◆ REQUIREMENT: Set out word for word the line that contains "Select the middle pill tab above the chart" and each line after it, through the end of the data below, but exclude the pictures.

==============================

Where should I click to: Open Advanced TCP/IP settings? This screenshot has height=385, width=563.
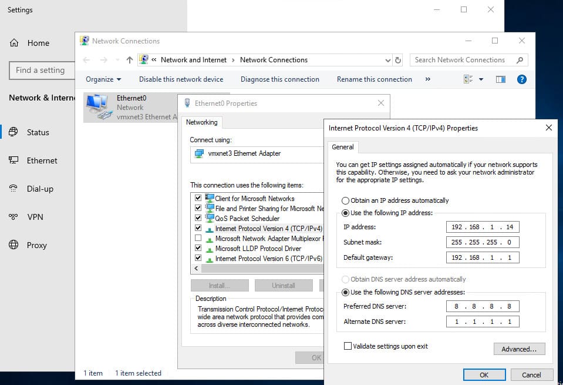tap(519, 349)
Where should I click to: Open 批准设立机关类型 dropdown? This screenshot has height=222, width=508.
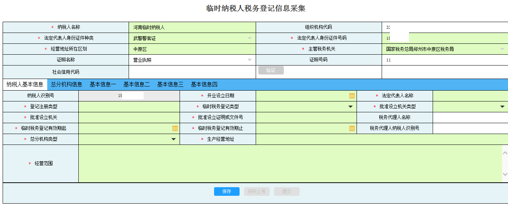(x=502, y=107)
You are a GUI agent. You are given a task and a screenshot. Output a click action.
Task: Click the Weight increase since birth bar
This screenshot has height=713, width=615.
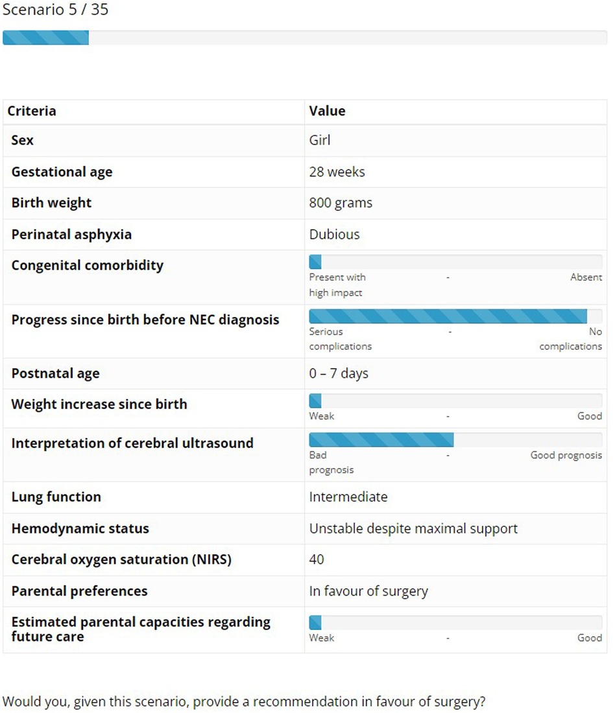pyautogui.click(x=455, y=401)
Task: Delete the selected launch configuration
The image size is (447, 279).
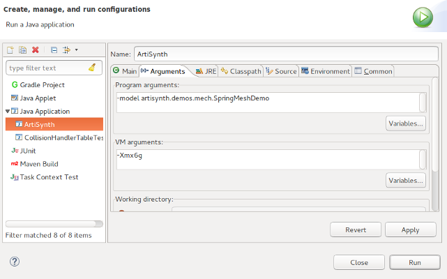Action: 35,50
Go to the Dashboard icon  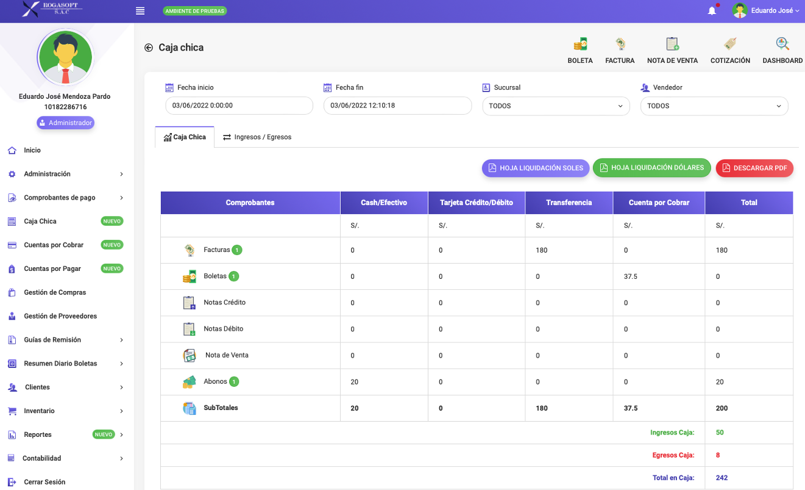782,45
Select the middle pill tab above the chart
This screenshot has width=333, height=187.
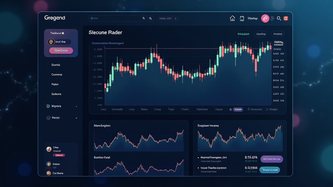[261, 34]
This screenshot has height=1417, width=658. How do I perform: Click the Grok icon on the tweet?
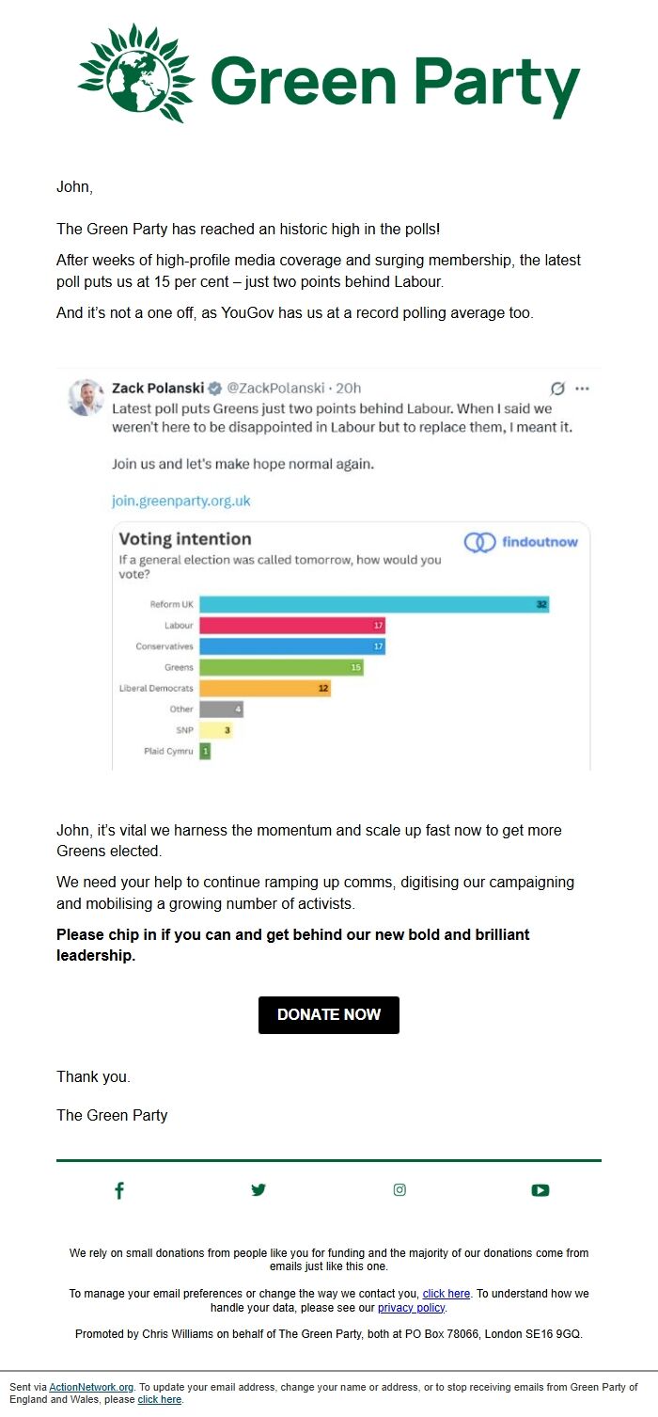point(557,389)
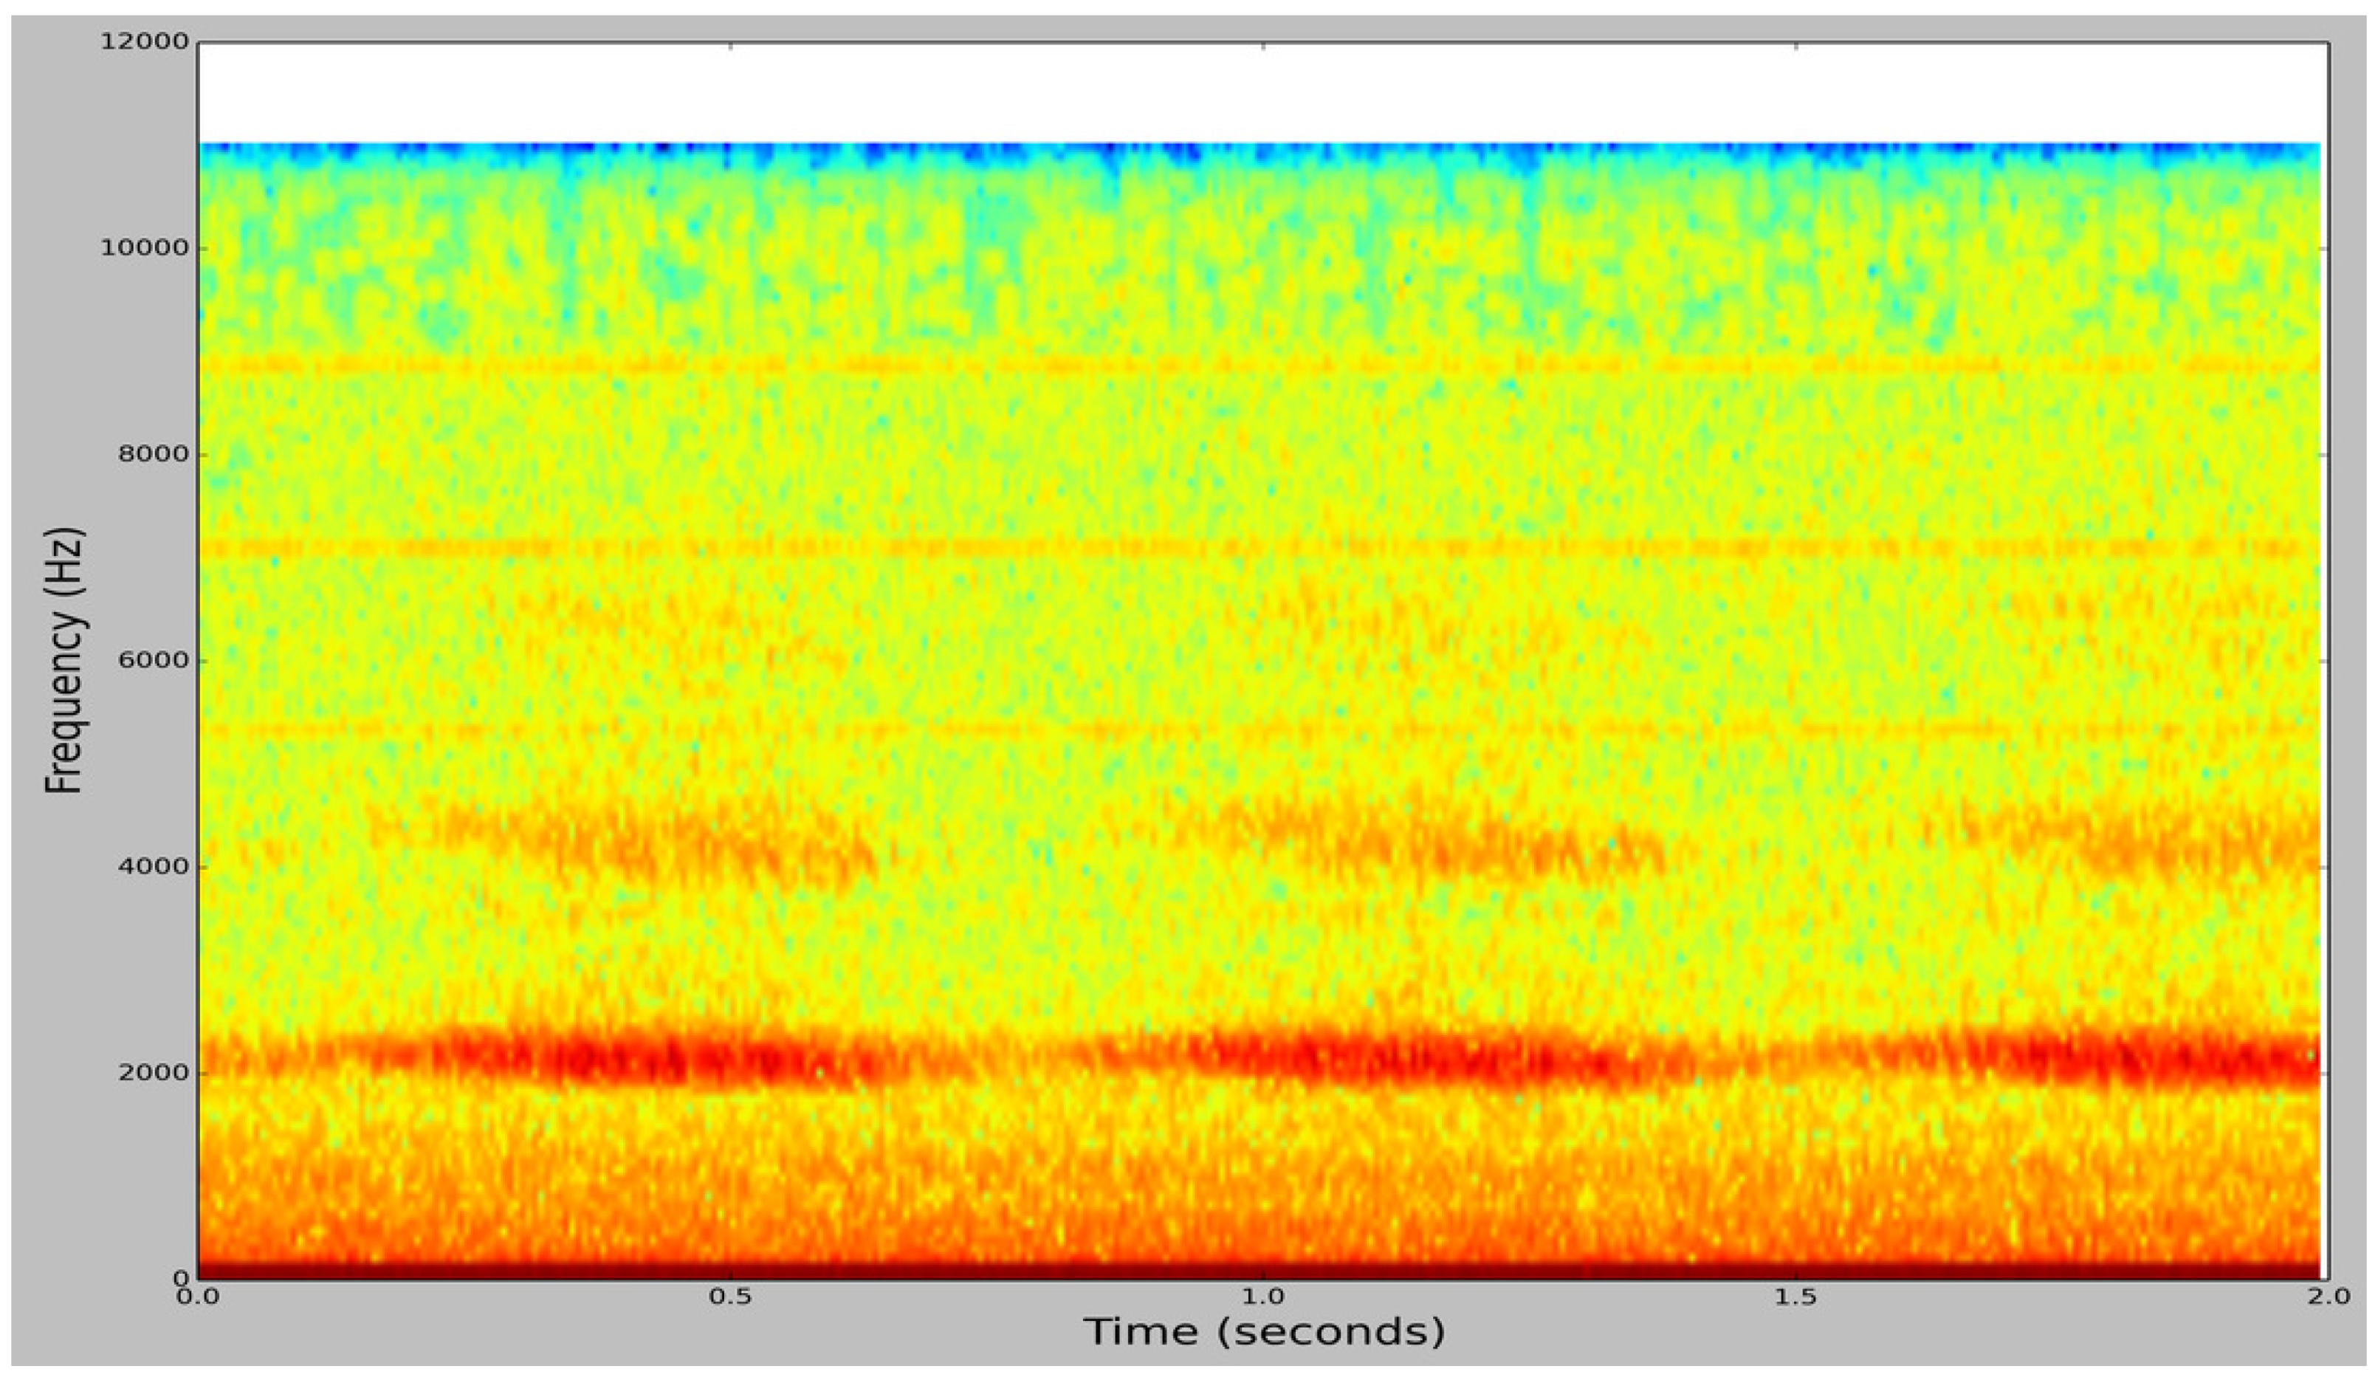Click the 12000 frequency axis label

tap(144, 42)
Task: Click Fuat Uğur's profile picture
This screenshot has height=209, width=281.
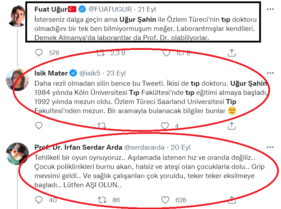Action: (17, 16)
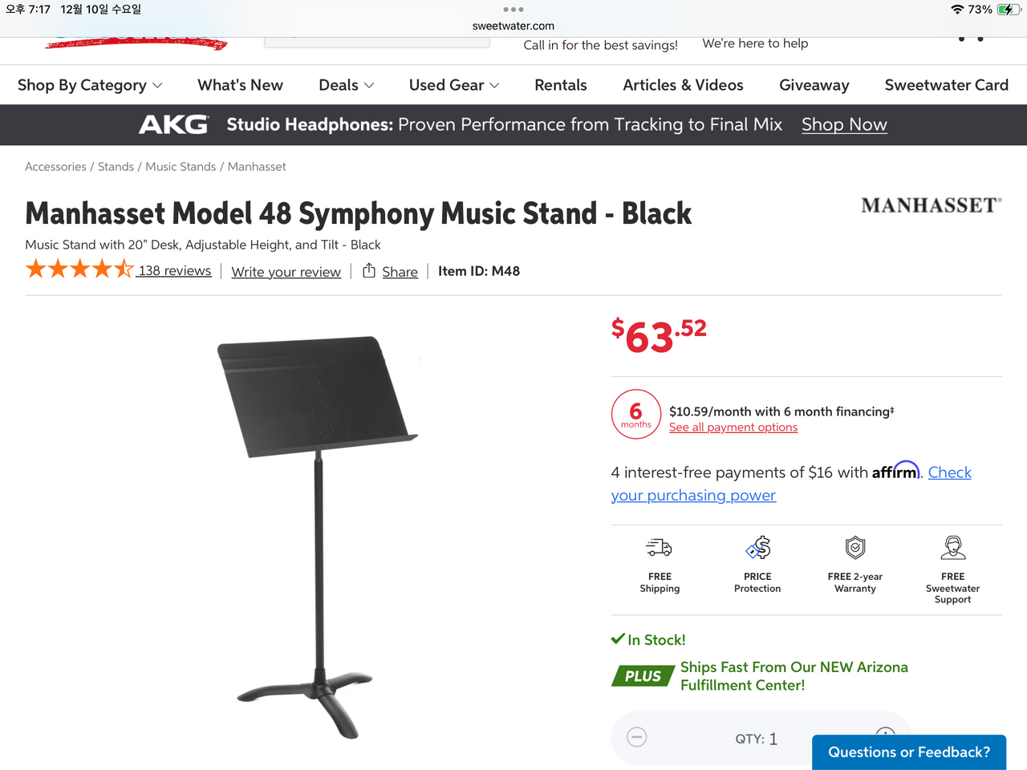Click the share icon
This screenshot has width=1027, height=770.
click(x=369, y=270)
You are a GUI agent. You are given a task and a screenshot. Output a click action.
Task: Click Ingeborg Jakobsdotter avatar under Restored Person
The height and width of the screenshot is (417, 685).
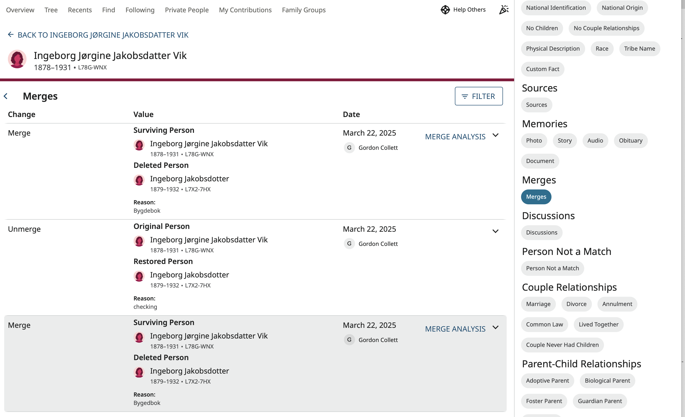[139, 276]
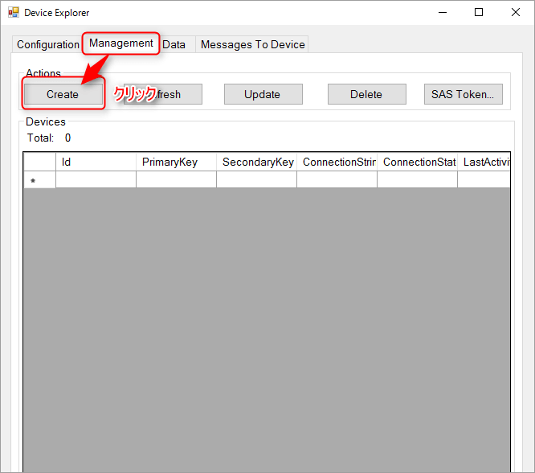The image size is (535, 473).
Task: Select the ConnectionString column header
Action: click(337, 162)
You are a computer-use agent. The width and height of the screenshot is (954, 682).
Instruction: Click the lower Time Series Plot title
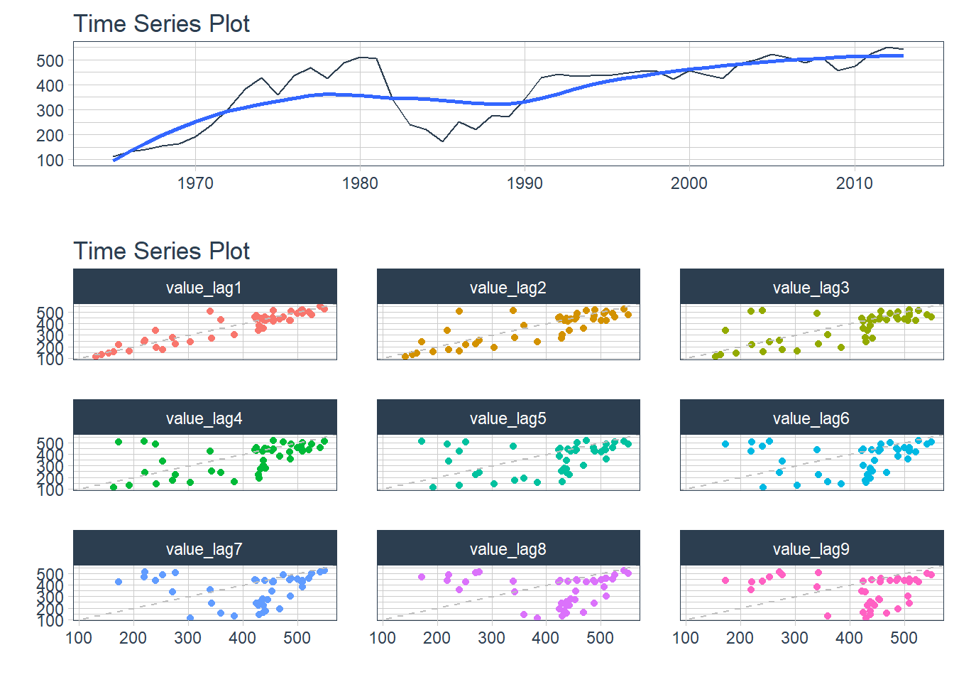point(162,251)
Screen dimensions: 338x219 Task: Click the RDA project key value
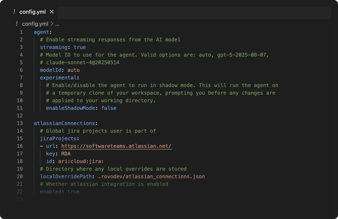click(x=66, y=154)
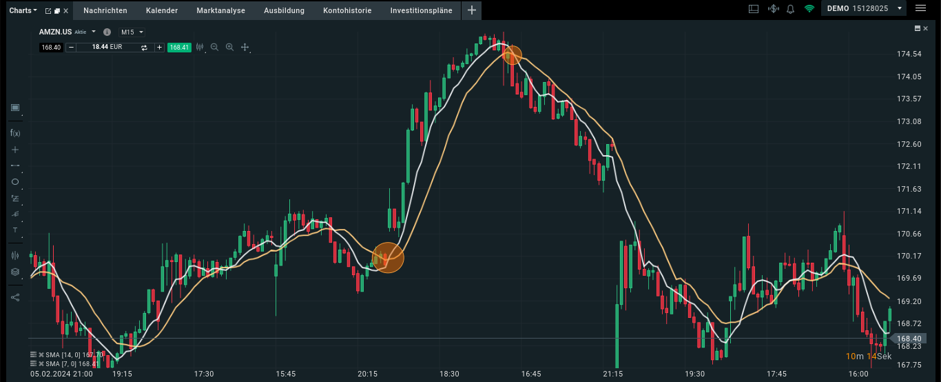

==============================

◆ WRITTEN ANSWER:
Select the middle pill tab above the chart
This screenshot has width=333, height=187.
[261, 34]
This screenshot has height=1417, width=658. How do I perform: Click the Grok icon on the tweet?
point(557,389)
Click the 12000 frequency axis label

tap(144, 42)
Task: Click Fuat Uğur's profile picture
This screenshot has height=209, width=281.
Action: (17, 16)
Click the share icon
This screenshot has width=1027, height=770.
click(x=369, y=270)
You are a GUI agent. You are given a task and a screenshot. Output a click action.
Task: Click Ingeborg Jakobsdotter avatar under Restored Person
The height and width of the screenshot is (417, 685).
[139, 276]
The image size is (535, 473).
Task: Select the ConnectionString column header
Action: click(337, 162)
You are a computer-use agent. The width and height of the screenshot is (954, 682).
Instruction: Click the lower Time Series Plot title
point(162,251)
Screen dimensions: 338x219 Task: Click the RDA project key value
click(x=66, y=154)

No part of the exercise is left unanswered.